+ 0 - 0 | § ¶Shooting memory
Heap-shot is a new memory profiler I've been working on. I used this profiler in the last MonoDevelop release to track down memory leaks, and it turned out to be really useful. So the idea is the following: you start a mono application using the heap-shot profiler like this:> mono --profile=heap-shot myapp.exeThen you start the heap-shot tool by just running:
> heap-shot-guiWhen the application is running, click on "Memory snapshot" and select the process you just started. At this point, heap-shot will make a snapshot of the process memory and will load it into the heap-shot tool. You'll see then two tabs: one shows a summary of the snapshot (number of objects and total managed memory), the other tab shows a list of types, and for each type the number of instances, the total memory size and the average size. The list of types is in fact a tree of references. By expanding a type you'll get a list of types referenced by that type. If you want to examine a type in detail, you can double-click on the type name and it will show the type subtree in a separate tab.
It is also possible to see inverse references, that is, see what objects reference objects of a given type. For example, if your app has 2000 int arrays in memory and you want to see what is holding all those int[], just click on the "Inverse references" checkbox and expand the int[] node.
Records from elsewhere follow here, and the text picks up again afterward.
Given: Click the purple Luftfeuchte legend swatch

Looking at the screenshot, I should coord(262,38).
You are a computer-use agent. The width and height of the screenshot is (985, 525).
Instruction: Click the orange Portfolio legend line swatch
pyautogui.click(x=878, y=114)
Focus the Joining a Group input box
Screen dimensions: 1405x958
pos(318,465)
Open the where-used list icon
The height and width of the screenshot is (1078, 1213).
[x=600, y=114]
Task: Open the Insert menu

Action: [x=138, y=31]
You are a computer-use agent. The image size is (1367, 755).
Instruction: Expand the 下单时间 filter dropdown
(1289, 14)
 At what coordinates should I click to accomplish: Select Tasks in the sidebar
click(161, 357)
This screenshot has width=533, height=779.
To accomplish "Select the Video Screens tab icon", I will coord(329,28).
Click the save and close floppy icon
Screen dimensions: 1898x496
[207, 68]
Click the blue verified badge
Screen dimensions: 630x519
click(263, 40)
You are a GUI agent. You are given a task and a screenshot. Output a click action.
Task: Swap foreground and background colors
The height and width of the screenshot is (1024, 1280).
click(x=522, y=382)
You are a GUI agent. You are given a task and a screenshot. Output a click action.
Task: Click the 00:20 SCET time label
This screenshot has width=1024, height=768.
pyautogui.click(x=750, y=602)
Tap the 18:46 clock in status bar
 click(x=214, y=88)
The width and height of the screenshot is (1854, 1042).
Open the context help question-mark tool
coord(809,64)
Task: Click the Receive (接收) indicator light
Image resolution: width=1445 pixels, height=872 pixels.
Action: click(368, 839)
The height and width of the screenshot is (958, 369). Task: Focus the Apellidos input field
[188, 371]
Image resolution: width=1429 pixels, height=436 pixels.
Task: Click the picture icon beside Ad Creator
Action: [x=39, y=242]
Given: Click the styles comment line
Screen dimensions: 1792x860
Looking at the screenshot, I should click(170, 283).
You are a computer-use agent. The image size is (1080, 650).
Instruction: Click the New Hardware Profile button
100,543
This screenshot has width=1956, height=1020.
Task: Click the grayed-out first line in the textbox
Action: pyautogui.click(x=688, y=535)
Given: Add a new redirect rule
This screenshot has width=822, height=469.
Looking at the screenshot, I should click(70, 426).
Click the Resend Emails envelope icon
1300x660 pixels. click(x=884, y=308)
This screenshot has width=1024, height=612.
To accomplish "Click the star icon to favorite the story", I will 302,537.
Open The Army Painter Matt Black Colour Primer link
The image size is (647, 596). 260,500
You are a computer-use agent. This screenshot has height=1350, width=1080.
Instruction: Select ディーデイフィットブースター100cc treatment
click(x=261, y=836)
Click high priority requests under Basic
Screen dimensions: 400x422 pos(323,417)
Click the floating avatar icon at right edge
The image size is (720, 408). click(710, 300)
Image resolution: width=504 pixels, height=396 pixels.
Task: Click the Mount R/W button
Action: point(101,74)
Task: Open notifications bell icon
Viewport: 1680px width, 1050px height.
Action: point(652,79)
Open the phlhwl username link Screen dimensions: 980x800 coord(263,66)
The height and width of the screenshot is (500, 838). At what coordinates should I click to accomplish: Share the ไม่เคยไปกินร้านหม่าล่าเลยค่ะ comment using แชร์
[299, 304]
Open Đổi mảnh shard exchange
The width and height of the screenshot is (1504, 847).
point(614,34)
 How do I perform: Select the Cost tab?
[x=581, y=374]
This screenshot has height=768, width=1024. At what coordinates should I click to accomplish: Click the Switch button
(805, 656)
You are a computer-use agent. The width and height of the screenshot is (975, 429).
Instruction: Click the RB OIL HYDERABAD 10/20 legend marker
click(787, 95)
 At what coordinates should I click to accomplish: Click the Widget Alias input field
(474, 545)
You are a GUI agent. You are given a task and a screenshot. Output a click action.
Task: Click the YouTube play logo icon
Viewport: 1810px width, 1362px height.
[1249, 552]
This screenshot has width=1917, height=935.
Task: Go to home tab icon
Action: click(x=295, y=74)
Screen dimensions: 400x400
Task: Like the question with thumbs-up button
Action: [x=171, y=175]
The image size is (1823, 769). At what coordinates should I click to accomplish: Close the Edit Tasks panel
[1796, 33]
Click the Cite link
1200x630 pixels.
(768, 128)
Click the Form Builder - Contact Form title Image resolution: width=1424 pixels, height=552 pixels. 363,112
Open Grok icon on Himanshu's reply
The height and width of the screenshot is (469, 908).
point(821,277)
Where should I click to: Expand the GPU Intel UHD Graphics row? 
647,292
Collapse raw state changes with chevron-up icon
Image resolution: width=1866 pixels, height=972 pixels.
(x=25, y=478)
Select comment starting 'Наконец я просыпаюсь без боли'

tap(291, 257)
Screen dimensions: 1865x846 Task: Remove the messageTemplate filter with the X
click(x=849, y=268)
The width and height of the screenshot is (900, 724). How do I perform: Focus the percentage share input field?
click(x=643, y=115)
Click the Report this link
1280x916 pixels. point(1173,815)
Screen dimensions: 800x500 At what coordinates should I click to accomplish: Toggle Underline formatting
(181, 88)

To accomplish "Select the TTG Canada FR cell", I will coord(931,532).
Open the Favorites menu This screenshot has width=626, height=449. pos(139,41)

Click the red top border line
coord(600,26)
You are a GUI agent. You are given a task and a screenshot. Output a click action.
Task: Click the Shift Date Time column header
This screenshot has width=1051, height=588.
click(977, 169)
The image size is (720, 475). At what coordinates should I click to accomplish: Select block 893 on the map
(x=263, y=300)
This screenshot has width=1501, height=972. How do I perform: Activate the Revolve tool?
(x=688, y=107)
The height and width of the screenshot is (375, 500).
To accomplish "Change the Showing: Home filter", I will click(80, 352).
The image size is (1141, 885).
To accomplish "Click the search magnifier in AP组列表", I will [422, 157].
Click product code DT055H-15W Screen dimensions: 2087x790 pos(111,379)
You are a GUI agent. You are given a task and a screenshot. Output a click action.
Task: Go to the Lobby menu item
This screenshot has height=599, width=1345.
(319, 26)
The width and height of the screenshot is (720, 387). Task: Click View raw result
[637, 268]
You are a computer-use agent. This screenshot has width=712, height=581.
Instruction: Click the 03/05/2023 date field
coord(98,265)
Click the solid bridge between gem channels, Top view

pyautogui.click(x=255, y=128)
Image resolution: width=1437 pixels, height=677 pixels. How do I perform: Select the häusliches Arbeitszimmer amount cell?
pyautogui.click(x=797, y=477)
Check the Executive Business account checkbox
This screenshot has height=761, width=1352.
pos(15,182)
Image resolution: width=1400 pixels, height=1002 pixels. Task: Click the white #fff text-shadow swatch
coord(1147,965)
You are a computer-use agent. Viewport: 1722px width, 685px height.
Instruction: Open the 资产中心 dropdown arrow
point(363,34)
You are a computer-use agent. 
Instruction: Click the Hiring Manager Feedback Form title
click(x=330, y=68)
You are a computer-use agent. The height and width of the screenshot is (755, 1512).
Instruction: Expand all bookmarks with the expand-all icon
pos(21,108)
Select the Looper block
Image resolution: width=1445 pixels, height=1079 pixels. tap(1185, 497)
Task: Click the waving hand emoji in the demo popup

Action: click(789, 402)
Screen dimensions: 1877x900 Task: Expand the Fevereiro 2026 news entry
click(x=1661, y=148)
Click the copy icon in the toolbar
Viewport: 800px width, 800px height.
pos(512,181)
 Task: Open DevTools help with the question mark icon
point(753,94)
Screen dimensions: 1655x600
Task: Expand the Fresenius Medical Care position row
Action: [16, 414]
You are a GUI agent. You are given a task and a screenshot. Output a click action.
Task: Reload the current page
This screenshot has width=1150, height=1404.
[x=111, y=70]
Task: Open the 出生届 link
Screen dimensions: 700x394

You can keep expanding as many levels as you want, what you'll see is something like this:
heap-shot can also show differences between two snapshots (that is, which objects have been allocated between two snapshots). To use this feature just take two snapshots, click on the checkbox of the snapshot you want to use as base snapshot, and then select the second snapshot. All information you'll now see in the references tabs will be about newly allocated objects only.
You can get heap-shot from SVN (module name: heap-shot). The README file has some more information. Enjoy!